_Work to complete_
The output must start at the line containing "This screenshot has height=321, width=560." in the records below and stop at the last line, matching each line exactly and leaving out every picture.

○ ○ ○ ○

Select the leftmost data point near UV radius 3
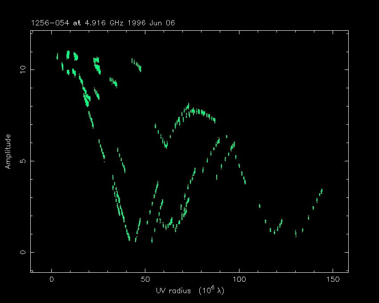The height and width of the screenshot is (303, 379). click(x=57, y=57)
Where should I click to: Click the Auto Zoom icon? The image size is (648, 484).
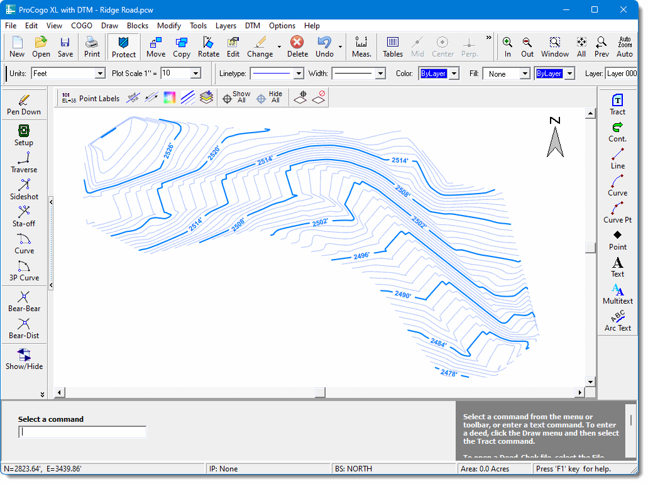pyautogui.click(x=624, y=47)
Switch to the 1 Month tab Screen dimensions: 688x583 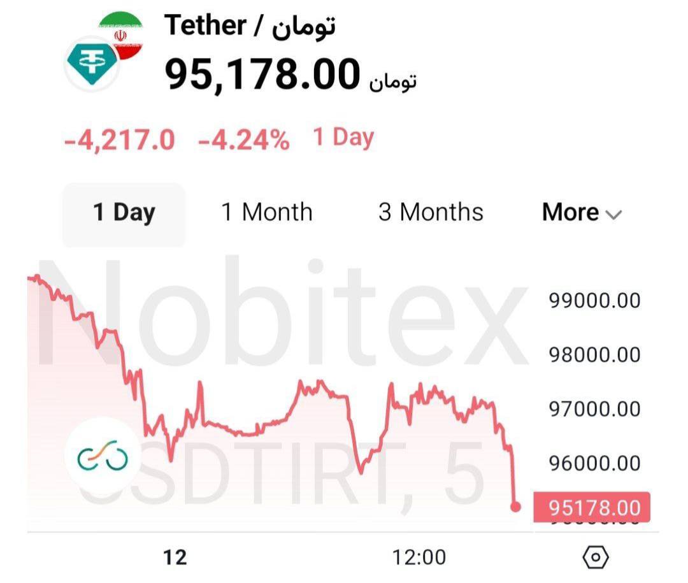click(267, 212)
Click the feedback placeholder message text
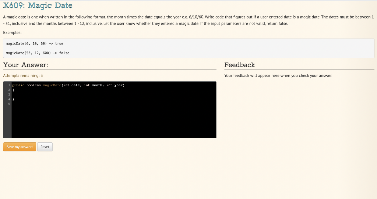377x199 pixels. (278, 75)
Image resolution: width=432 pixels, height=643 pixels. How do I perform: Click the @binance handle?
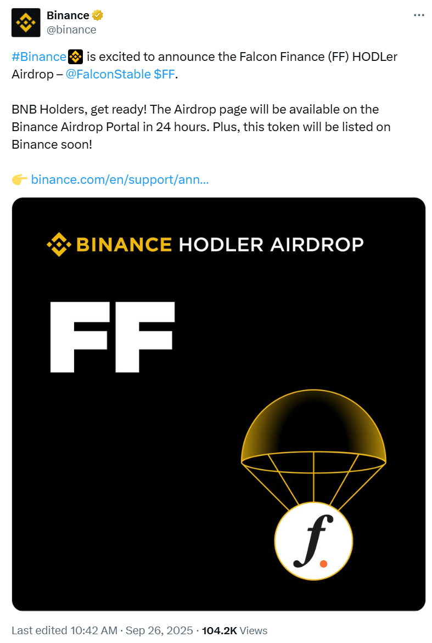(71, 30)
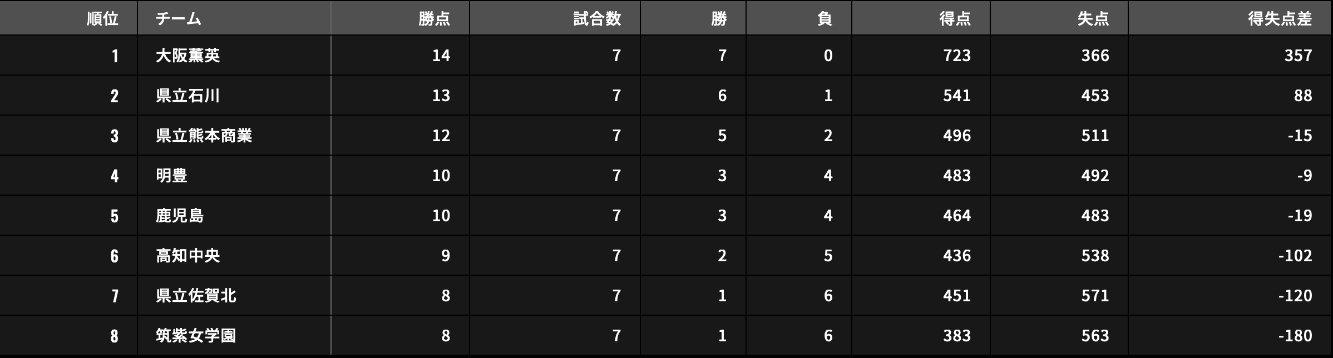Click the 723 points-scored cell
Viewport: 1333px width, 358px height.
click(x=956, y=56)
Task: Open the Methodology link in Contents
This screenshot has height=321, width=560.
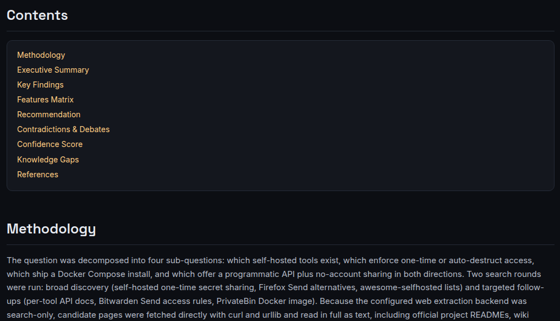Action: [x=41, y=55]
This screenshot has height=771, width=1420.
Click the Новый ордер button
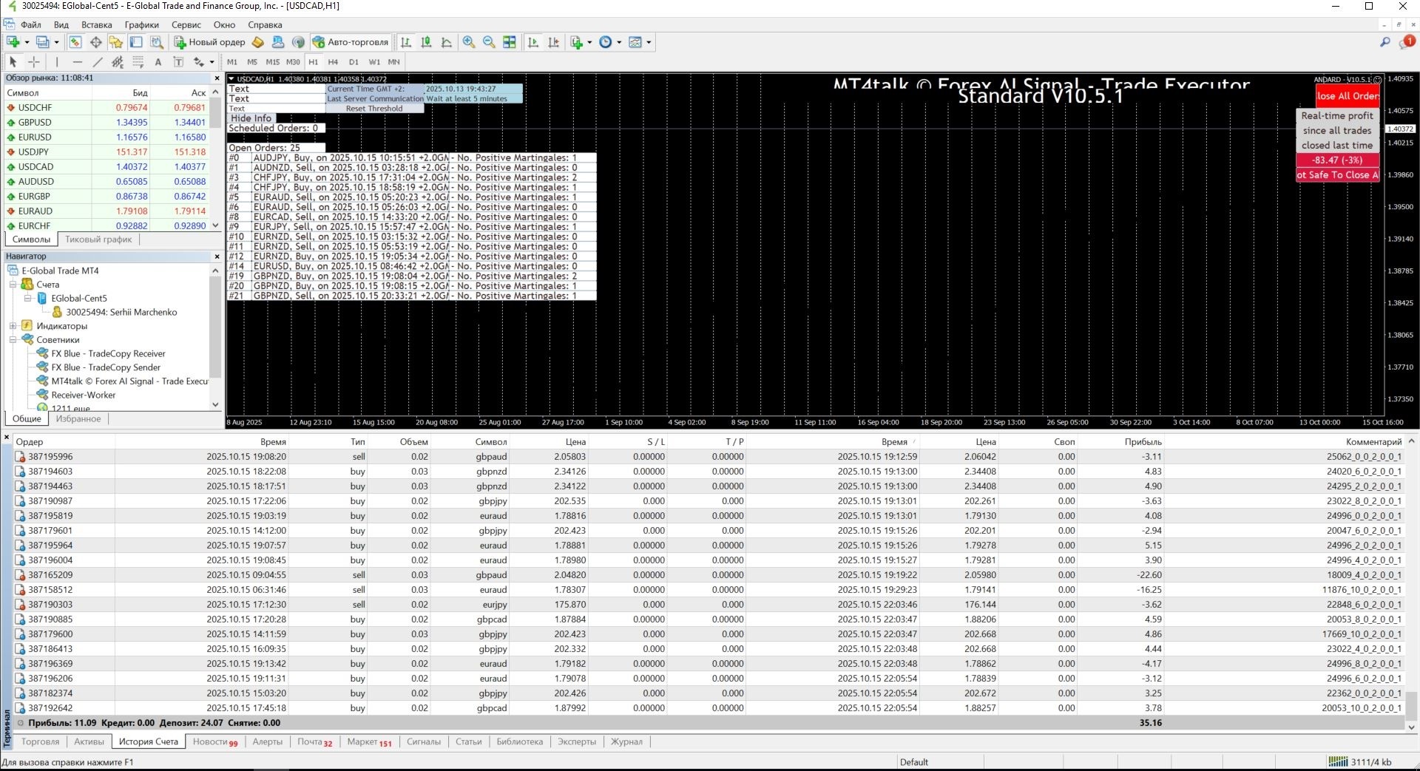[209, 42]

○ ○ ○ ○

_Output for this task_
This screenshot has height=321, width=560.
Action: [x=41, y=55]
This screenshot has height=771, width=1420.
Click the Новый ордер button
[209, 42]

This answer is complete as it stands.